Ça ne changera évidemment pas la vie de ceux qui font de la Hard Tech au grid mais améliorera très probablement le confort et donc les performances de ceux qui doivent jouer sur des signatures rythmiques un peu plus exotiques, comme on en trouve dans le jazz, le rock progressif ou encore quantité de musiques du monde. Évidemment, on peut choisir différents types de son pour le métronome et sauvegarder ses patterns pour les réutiliser ensuite : si vous voulez faire un beat Christique au tambourrin sur 33 temps en marquant tous les temps multiples de 3 ou 7, aucun problème. Seule petite déconvenue : la fenêtre d’édition est relativement petite et s’il est possible de gérer jusqu’à 64 temps dans la mesure, inutile de dire qu’à ce niveau, l’édition devient compliquée. On aimerait donc soit pouvoir agrandir la fenêtre d’édition, soit pouvoir séquencer tranquillement un beat depuis une piste MIDI pour envoyer ensuite le conteneur vers le métronome. Mais avouons que Steinberg a très bien réussi son coup, réalisant un outil dont, on l’espère, la concurrence va s’inspirer.
Conclusion
En dehors du surprenant mais non moins excellent métronome et d’un synthé à table d’ondes qui n’a rien de transcendant, il faut bien admettre que cette version 9.5 est plus une mise à niveau où Cubase refait une partie de son retard sur la concurrence qu’un concentré d’innovation. Et pourtant, les évolutions qu’elle apporte ont un tel impact sur la productivité au quotidien qu’on voit mal comment ne pas recommander aux Cubasiens de faire le mise à jour. Du moteur 64 bits aux objets audio en passant par les courbes de Bézier, le zoom adaptif ou la bonne évolution de la Media Bay, cette 9.5 promet de vous simplifier la MAO au quotidien et, même si l’éditeur en a profité pour augmenter ses prix de 20%, cela vaut indubitablement les 60 balles réclamés depuis la v9.
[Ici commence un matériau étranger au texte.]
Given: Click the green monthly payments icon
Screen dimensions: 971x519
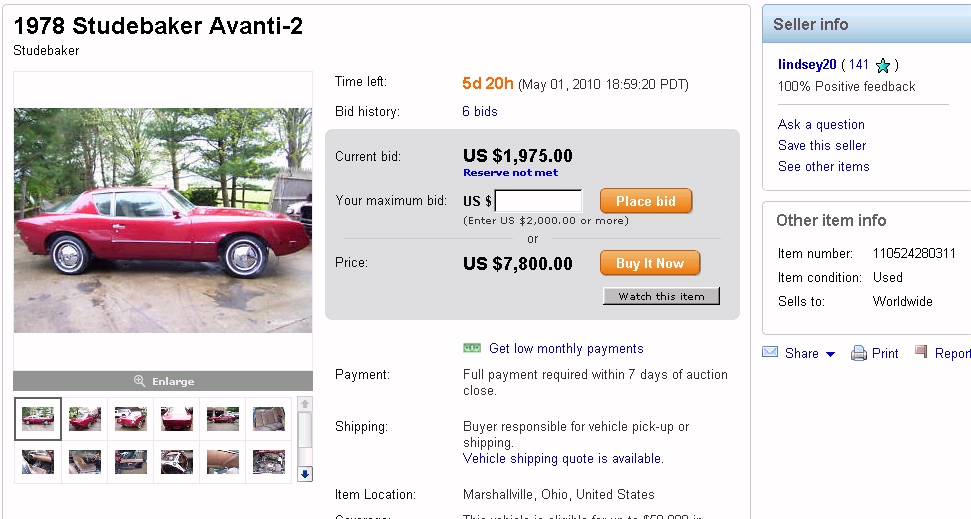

Évidemment, même si l’addition grimpe en fonction de la version dont on part, on recommandera aussi la mise à jour depuis les versions précédentes, le logiciel ayant fait des progrès manifestes en termes d’ergonomie ou d’interfaces depuis quelques années.
Quant à ceux qui lorgnent sur la version complète de Cubase en venant d’un autre séquenceur ou comme premier achat, disons qu’il propose un environnement complet et de qualité pour produire de la musique, ainsi que quelques outils qui n’ont pas leur pareil ailleurs, ce qui en fait un très bon choix. A 579 euros, c’est toutefois l’une STAN les plus chères sans que cela ne soit en rien justifié : Oui, Cubase propose des choses que les autres n’ont pas, mais l’inverse est vrai aussi, et il est loin d’être irréprochable sur quantité de domaines. N’hésitez donc pas à tester sa version d’évaluation lorsqu’elle sera disponible et à la confronter aux logiciels concurrents à l’aune de vos exigences . Le rendez-vous est en tout cas pris pour l’année prochaine, sachant que nous aurons doit à une dixième version du logiciel qu’on espère à la hauteur du symbole que représente le chiffre 10.